Rwanda may reduce its growth forecast for 2013 to as low as 6 percent and delay a global debt offering because of aid cuts over allegations it backed a rebellion in Congo, central bank Governor Claver Gatete said.
The extent of the slowdown will depend on how deeply the government needs to trim capital spending, he said yesterday in an interview in Kigali, the capital. Finance Minister John Rwangombwa on Dec. 4 said the aid suspension would cut growth to 6 percent from his original forecast of 7.4 percent. Rwanda’s economy expanded 8.6 percent in 2011.
“We had projected 7.5 percent next year and the impact now could be between 1 and 1.5 percentage points,” Gatete said. “That depends on how the government is going to re-prioritize what to cut -- if it’s an electricity or water project, a road project -- and how that will affect the economy.”

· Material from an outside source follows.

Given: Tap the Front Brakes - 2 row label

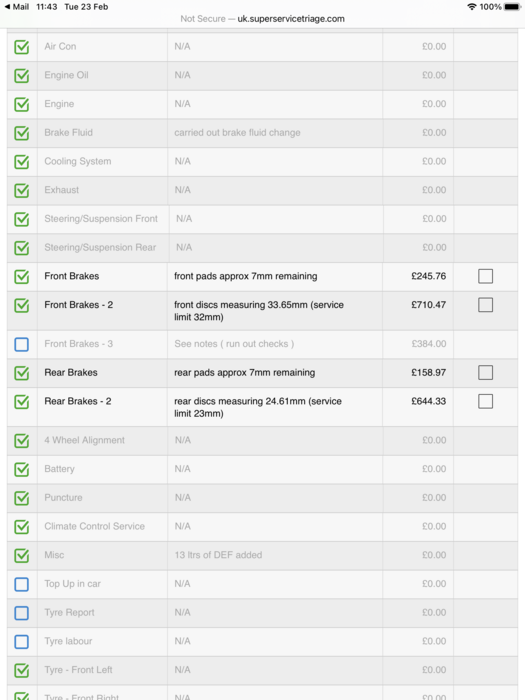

Donors including the U.K., the Netherlands and Germany suspended aid to Rwanda after a United Nations group of experts accused the country of supporting rebels fighting in the eastern Democratic Republic of Congo. Rwandan President Paul Kagame denies the allegations.
The aid cuts equal about 12 percent of planned expenditure through June, Gatete said. Lawmakers are scheduled to vote on any proposed budget adjustments in January, he said. The country’s franc currency has weakened 4.3 percent this year, and traded unchanged at 630.3175 a dollar today in Kigali.
A sustained slowdown in Europe will pose a risk to Rwanda’s economy next year as it may damage the main sources of the country’s foreign-exchange earnings including coffee, tea and tourists, Gatete said. The country’s main tourist attraction is its population of mountain gorillas in the Volcanoes National Park. There are 786 left in the world, according to the Rwanda Development Board, including in Congo, Uganda and captivity.
The government will also hold back on plans for its first global debt offering as early as this month because the “political” situation has rattled market confidence, which may drive up borrowing costs, Gatete said. Rwangombwa said in May the country planned to raise $300 million through dollar-denominated bonds in 2013.
“You can imagine when there is an atmosphere like this one, you need the public to understand what is going on,” he said. “We don’t want them to take into account the rumors going on here, the political atmosphere, the allegations, the cutting of aid.”
Rwanda’s ratings outlook was lowered to stable from positive at Standard & Poor’s in October, which cited the aid freeze as a reason. S&P and Fitch Ratings have both assigned Rwanda a B long-term sovereign credit rating, five steps below investment grade and on par with the African nations of Uganda, Mozambique and Seychelles.
Rwanda is trying to wean the economy off outside budgetary aid, which accounts for about 40 percent of planned expenditure for 2012-13, partly because the country doesn’t want to be beholden to foreign governments, Gatete said.
The government is operating a development fund, known as Agaciro, which means dignity in the local Kinyarwanda language, with voluntary contributions from citizens and other benefactors, raising 25 billion francs ($40 million) since it started in August, said Gatete. The proceeds will help develop infrastructure and advance education and health programs.
“For Rwanda, now we understand whether you are genuine in terms of giving your money or not,” Gatete said. “What we can see now is that it’s money tied to politics.”